Aufgaben dieser Übung
1 > Schreiben Sie aus der Forumsdiskussion über Zeichentrickprogramme alles von „Suchst du so“ bis hinunter zu „mal von Macromedia)“ wortgetreu ab.
2 > Setzen Sie die Forumsdiskussion über Zeichentrickprogramme im Anschluss an den zuletzt gezeigten Satz fort.

Ausgewählter Abschnitt
§
# Zeichentrickprogramme



## TimoSchaller (3. August 2009)

hallo ich suche Programme mit dem man Zeichentrickfiguren *erstellen* kann.


----------



## queicherius (3. August 2009)

Suchst du so was?


----------



## akrite (3. August 2009)

natürlich kannst Du Comic-Figuren / -Scenen mit jedem x-beliebigen Vektorgrafikprogramm erstellen , z.B. :

InkScape (kostenfrei)
Freehand MX (war mal von Macromedia)
Illustrator (Adobe)
Corel
 MangaStudio 4
...wenn das ganze in Richtung Animation gehen soll, ist wohl Flash oder besser ToonBoom Studio 5 die richtige Wahl - leider gibt es kaum kostengünstige Programme.


----------



## TimoSchaller (3. August 2009)

Danke aber ich würde mich auf weitere Tipps Freuen
MFG
TimoSchaller


----------



## smileyml (3. August 2009)

Reden wir von 2D- oder 3D-Figuren?
Sketchbook Pro wäre vielleicht auch eine Idee - http://www.autodesk.de/adsk/servlet/index?siteID=403786&id=12383040

...oder aber ein anderes Visualisierungsprogramm mit entsprechenden Rendereinstellungen - z.B Cinema 4D mit dem Cartoon Renderer oder gar Sketch&Toon.

Grüße Marco


----------



## TimoSchaller (3. August 2009)

Eigentlich 3-D Figuren aber danke Für den Link


----------



## smileyml (3. August 2009)

Für 3D sei dir dann Cinema 4D, 3d Studio Max, Maya oder aber Freeware wie Blender empfohlen. Dann ist am Ende der Renderer bzw. die entsprechenden Einstellungen entscheiden.

Grüße Marco


----------



## TimoSchaller (3. August 2009)

Danke werde aber die nächsten Tage mich nicht einlogen können weil ich habe nur noch heute Internetverbindung.

MFG
TimoSchaller


----------



## Dr Dau (3. August 2009)

Hallo!


Dir ist schon klar dass Google (und auch andere Suchmaschinen) dieses Forum den ganzen Tag über durchsuchen und somit auch Deine Adresse aus Deiner Signatur erfassen?
§
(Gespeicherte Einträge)

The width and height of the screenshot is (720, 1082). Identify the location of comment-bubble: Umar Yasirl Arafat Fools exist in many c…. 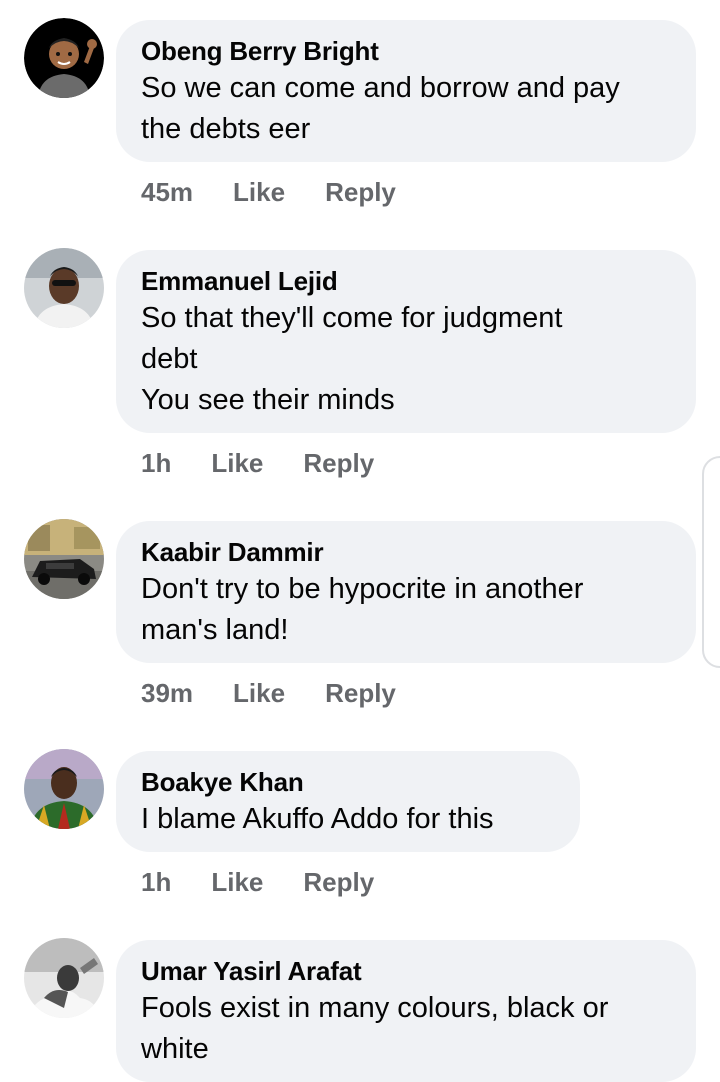
(406, 1011).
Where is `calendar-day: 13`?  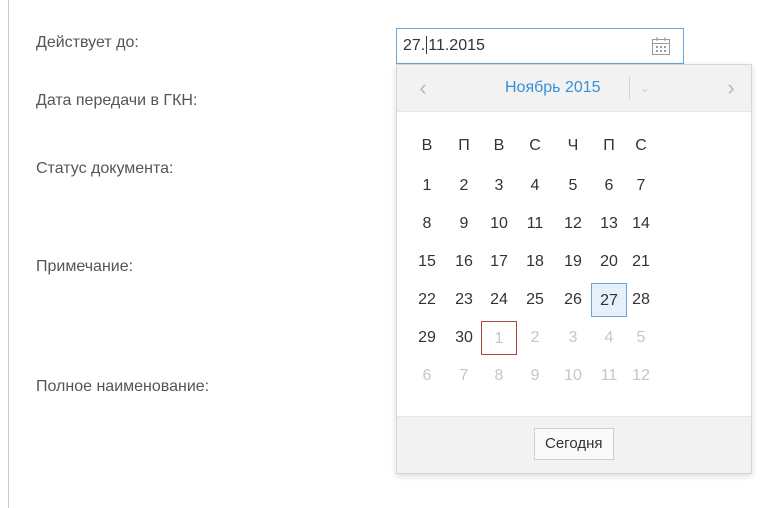 calendar-day: 13 is located at coordinates (609, 224).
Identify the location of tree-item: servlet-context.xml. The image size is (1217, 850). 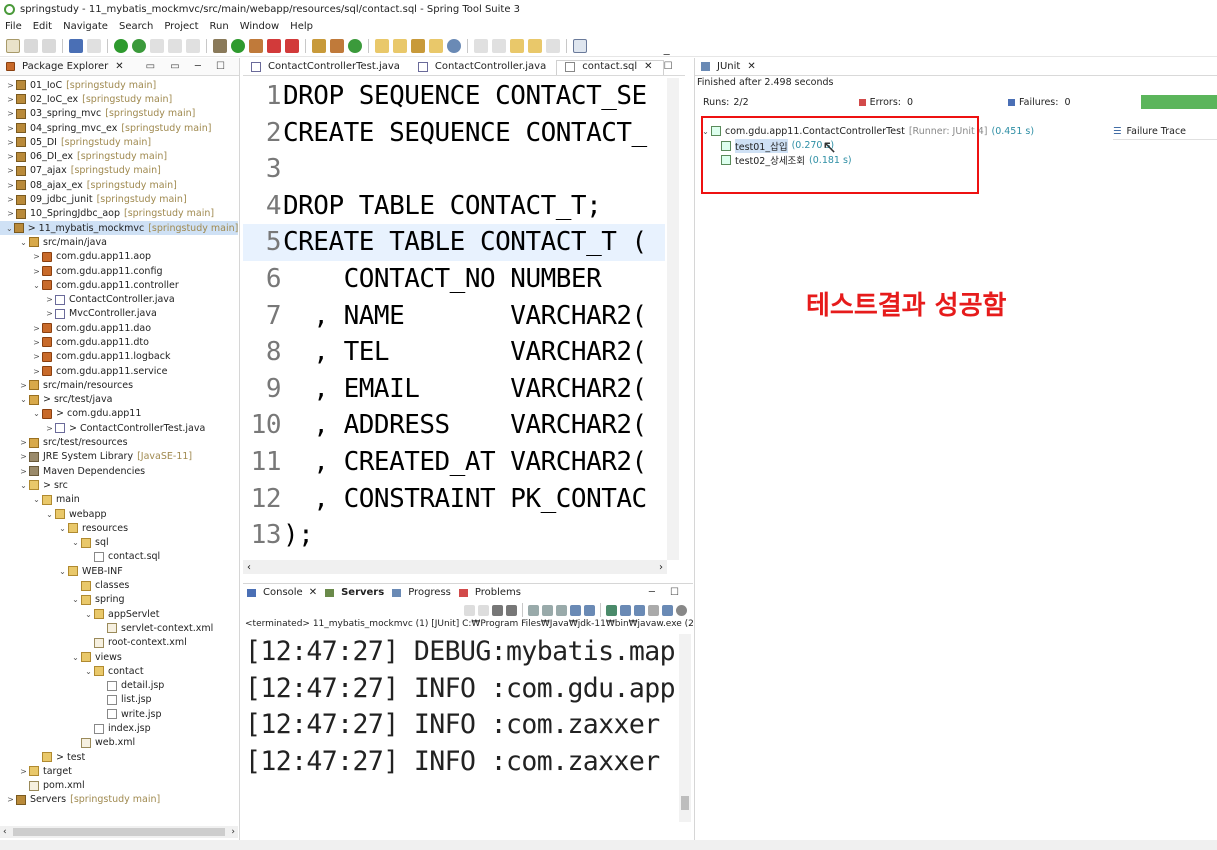
(119, 628).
§
Ergebnisse je Aufgabe
1 >
Suchst du so was?


----------



## akrite (3. August 2009)

natürlich kannst Du Comic-Figuren / -Scenen mit jedem x-beliebigen Vektorgrafikprogramm erstellen , z.B. :

InkScape (kostenfrei)
Freehand MX (war mal von Macromedia)

2 >
Von nicht auszuschliessenden (unseriösen) Adresssammlern rede ich lieber erst garnicht.
Ich persönlich würde die Adresse daher lieber wieder rausnehmen.

Gruss Dr Dau

[edit]
Platz 9 (tutorials.de) bei der Googlesuche nach Deinem vollständigen Namen.
[/edit


----------



## Maik (3. August 2009)

Dr Dau hat gesagt.:


> Hallo!
> 
> 
> Dir ist schon klar dass Google (und auch andere Suchmaschinen) dieses Forum den ganzen Tag über durchsuchen und somit auch Deine Adresse aus Deiner Signatur erfassen?
> ...


 - Klappe, die Zweite.

Vielleicht sucht Timo ja auf diesem Wege bewußt Kontakt im globalen Dorf? ;-)

mfg Maik


----------



## Dr Dau (3. August 2009)

Maik hat gesagt.:


> - Klappe, die Zweite.


Ist es jetzt auch schon verboten einen recht neuen User auf mögliche Probleme hinzuweisen?
Evtl. ist er sich der möglichen Tragweite ja auch garnicht bewusst?!


----------



## Maik (3. August 2009)

- Klappe, die Vierte.


Dr Dau hat gesagt.:


> Ist es jetzt auch schon verboten einen recht neuen User auf mögliche Probleme hinzuweisen?



Hab ich hier ein Verbot ausgesprochen? :suspekt:

mfg Maik


----------



## TimoSchaller (4. August 2009)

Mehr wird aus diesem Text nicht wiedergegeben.